--- Problem to work on ---
Give back, word for word, the lines in the listing below from the one holding "Given: Click the forward navigation arrow" down to the one holding "Given: Click the small", both ends included.

--- Exercise input ---

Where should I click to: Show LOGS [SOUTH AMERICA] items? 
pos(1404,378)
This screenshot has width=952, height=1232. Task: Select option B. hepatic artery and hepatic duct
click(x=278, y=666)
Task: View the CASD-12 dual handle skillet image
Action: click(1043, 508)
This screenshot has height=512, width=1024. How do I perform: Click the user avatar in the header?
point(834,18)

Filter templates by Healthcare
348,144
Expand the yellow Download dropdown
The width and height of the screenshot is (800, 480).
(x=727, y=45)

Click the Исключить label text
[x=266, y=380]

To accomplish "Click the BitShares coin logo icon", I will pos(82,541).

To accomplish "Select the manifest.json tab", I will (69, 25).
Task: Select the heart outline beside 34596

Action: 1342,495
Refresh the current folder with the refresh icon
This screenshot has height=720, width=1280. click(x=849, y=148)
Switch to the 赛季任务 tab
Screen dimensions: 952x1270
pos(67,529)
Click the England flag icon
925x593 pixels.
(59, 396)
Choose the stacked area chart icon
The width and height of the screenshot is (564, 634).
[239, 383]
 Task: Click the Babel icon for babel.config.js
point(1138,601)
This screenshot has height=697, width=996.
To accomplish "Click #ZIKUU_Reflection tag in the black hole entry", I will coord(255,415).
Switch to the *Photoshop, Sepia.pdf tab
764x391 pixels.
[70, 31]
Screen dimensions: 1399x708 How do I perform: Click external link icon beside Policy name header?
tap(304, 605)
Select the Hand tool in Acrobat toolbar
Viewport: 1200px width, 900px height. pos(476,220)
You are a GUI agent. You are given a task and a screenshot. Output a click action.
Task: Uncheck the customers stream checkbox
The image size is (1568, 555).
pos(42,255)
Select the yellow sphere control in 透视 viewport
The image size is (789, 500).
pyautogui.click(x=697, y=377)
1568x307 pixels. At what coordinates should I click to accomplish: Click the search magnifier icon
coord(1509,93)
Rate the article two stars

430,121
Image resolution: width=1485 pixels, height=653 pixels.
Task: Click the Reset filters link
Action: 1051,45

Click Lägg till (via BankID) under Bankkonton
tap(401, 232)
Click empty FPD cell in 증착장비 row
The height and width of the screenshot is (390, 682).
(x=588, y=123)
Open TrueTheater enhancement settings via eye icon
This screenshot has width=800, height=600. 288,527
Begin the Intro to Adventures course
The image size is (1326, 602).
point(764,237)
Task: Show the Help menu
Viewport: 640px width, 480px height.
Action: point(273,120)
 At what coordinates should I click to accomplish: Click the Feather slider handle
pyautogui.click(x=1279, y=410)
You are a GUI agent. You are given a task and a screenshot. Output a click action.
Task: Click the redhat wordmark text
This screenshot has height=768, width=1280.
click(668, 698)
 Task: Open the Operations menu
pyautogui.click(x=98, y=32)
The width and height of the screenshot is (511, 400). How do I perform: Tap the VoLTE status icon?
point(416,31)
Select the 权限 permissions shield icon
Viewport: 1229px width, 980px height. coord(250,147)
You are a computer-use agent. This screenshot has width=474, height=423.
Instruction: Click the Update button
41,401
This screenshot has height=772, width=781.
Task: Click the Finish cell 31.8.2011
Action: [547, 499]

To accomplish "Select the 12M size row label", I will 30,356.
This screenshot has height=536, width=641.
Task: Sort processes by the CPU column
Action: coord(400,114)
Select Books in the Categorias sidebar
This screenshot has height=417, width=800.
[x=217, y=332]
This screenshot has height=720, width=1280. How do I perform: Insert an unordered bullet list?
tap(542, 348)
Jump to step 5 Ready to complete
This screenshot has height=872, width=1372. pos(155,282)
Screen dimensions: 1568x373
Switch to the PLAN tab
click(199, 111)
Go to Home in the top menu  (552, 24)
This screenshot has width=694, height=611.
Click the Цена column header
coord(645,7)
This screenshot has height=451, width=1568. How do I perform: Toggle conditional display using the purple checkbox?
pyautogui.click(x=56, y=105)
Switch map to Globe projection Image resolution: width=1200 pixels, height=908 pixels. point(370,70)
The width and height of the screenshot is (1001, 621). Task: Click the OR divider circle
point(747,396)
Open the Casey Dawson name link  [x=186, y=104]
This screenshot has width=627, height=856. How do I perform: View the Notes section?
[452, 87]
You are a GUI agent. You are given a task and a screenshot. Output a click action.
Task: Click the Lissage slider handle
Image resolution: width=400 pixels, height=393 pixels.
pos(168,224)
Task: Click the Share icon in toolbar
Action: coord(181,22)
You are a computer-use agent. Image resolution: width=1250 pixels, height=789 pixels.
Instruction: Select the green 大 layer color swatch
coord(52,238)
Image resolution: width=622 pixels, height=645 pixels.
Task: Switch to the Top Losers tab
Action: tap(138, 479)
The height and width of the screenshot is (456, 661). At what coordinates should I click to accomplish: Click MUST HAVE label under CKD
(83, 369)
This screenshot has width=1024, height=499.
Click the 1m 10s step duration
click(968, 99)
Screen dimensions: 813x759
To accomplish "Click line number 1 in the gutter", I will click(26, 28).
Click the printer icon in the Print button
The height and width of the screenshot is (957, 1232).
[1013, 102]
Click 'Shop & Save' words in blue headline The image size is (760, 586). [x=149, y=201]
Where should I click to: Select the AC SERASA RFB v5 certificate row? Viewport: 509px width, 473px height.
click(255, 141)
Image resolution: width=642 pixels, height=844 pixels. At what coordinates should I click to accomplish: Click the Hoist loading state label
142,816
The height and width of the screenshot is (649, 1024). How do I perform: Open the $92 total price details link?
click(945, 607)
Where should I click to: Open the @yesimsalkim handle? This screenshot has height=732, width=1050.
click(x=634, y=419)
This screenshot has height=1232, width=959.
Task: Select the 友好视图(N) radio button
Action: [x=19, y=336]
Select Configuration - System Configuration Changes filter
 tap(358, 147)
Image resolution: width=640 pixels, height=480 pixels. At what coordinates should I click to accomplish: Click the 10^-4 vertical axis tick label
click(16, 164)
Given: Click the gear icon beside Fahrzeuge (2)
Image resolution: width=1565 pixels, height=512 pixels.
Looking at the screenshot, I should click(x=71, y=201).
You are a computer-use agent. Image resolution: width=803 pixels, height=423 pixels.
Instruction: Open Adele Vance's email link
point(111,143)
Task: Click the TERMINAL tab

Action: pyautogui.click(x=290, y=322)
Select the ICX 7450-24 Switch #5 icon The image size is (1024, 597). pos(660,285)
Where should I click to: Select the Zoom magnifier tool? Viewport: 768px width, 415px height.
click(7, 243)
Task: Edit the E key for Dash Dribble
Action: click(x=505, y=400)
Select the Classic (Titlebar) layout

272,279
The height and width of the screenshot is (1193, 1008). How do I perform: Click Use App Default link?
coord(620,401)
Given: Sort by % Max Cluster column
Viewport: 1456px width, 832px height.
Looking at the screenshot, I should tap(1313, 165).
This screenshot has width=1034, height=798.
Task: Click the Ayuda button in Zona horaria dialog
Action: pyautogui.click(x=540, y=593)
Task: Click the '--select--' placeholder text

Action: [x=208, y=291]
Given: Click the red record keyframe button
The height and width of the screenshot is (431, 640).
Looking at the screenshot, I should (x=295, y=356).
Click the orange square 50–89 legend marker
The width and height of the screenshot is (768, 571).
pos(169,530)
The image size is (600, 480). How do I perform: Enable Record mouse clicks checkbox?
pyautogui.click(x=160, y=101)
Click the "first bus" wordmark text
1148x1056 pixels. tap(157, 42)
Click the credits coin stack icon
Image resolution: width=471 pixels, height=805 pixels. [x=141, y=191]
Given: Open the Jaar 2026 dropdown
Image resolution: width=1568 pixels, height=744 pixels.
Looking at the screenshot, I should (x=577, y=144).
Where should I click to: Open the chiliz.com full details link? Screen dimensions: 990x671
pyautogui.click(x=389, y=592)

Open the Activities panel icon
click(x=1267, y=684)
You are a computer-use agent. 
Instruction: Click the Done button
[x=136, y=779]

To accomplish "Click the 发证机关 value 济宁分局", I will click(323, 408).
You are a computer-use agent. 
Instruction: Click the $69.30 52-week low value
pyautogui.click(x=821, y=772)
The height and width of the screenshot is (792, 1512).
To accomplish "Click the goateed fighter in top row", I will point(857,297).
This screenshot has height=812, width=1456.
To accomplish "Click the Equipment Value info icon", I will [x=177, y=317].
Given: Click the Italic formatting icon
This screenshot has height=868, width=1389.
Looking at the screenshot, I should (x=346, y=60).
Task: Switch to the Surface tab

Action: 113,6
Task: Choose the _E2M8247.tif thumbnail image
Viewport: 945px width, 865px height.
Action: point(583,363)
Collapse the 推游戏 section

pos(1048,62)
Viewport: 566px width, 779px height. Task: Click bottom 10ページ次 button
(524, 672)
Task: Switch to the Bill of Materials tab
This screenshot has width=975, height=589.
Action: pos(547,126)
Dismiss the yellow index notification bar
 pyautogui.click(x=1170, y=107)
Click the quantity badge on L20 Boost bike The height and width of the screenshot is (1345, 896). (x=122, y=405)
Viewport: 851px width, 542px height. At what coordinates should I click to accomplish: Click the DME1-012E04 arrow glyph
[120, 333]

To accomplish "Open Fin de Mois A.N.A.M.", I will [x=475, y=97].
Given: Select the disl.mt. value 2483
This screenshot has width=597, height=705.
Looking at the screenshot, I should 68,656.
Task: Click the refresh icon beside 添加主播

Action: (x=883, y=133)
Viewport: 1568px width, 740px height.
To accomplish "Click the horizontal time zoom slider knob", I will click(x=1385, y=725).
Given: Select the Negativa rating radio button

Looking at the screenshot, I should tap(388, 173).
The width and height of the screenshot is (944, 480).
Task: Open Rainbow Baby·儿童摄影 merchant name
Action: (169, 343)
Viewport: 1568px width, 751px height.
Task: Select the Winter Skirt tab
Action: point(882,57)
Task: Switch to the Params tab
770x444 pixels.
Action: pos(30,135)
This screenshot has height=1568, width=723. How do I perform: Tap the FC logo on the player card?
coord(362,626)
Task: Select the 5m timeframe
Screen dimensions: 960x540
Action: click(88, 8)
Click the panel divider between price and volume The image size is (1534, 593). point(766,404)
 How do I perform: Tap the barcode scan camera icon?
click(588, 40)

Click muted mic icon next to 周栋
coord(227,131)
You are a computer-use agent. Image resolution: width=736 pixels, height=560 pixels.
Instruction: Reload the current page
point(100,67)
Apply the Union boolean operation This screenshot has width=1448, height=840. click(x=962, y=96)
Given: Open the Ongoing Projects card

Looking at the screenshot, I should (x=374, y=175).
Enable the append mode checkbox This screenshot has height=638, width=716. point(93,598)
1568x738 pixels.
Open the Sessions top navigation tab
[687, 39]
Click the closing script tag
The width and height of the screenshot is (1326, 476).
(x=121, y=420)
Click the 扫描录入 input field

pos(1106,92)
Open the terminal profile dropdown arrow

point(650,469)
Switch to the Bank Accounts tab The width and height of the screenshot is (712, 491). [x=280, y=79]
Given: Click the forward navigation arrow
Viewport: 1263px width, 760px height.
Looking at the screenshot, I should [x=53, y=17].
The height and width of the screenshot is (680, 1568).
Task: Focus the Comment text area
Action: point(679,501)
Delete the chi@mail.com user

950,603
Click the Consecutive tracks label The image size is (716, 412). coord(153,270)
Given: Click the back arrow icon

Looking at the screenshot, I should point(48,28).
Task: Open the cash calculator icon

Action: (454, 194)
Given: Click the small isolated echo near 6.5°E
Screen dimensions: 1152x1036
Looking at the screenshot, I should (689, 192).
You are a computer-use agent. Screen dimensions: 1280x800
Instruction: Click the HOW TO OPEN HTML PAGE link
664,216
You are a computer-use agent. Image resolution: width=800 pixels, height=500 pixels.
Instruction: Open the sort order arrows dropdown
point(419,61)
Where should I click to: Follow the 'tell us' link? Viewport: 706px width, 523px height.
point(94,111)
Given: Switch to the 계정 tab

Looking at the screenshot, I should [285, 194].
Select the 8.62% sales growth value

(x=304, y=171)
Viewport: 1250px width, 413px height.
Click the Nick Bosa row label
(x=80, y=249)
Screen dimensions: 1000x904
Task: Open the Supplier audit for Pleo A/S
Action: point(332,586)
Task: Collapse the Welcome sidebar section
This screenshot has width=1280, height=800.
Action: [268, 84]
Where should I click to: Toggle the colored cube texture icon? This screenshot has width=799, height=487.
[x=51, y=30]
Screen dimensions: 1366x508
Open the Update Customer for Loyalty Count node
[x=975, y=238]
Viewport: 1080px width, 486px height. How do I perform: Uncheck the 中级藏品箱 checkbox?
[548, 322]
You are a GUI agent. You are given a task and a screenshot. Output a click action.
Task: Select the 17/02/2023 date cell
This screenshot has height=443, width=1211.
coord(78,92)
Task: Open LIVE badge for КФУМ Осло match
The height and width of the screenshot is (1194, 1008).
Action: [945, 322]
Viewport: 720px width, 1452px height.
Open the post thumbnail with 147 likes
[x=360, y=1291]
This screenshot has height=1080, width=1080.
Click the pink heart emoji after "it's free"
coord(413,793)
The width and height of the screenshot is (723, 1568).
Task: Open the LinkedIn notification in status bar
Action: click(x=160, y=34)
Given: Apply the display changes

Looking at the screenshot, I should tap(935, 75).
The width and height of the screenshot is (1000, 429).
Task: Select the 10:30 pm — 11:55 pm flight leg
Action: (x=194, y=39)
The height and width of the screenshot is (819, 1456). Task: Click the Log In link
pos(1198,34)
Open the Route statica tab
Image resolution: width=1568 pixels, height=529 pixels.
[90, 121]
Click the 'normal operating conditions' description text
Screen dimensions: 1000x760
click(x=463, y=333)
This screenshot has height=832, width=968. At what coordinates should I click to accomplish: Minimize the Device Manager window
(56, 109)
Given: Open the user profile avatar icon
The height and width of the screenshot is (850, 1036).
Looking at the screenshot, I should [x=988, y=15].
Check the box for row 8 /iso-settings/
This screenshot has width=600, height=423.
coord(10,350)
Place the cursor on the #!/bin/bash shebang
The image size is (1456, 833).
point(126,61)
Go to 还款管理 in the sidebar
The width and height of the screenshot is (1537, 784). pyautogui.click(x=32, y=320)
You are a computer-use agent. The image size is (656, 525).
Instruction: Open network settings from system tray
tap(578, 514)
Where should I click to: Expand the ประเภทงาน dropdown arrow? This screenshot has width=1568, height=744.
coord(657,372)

--- Written solution ---
Given: Click the forward navigation arrow
Viewport: 1263px width, 760px height.
Looking at the screenshot, I should [x=53, y=17].
The height and width of the screenshot is (680, 1568).
Task: Focus the Comment text area
Action: point(679,501)
Delete the chi@mail.com user

950,603
Click the Consecutive tracks label The image size is (716, 412). coord(153,270)
Given: Click the back arrow icon

Looking at the screenshot, I should point(48,28).
Task: Open the cash calculator icon

Action: (454, 194)
Given: Click the small isolated echo near 6.5°E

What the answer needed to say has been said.